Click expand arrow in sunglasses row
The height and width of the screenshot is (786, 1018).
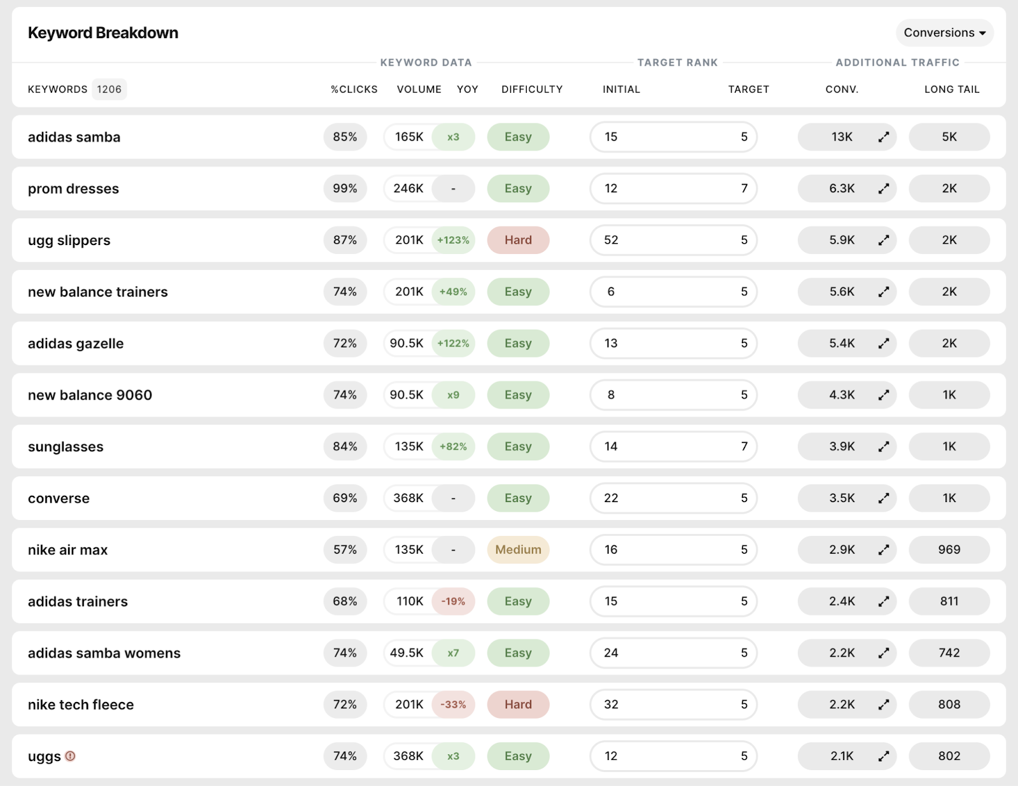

==

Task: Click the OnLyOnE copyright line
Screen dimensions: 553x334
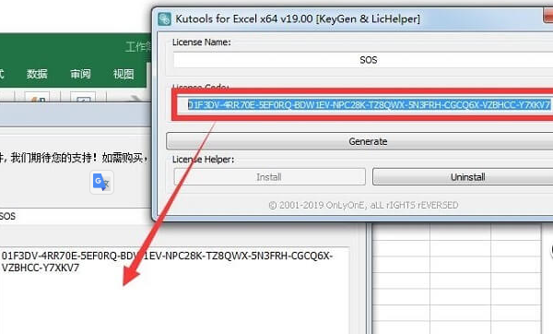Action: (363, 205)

_TASK PROMPT_
Output, from the data above, the lines from the line with "Click expand arrow in sunglasses row" to the line with "The height and" exactly as they stand, both ends included and nothing else.

_RESPONSE BOX_
Click expand arrow in sunglasses row
The height and width of the screenshot is (786, 1018).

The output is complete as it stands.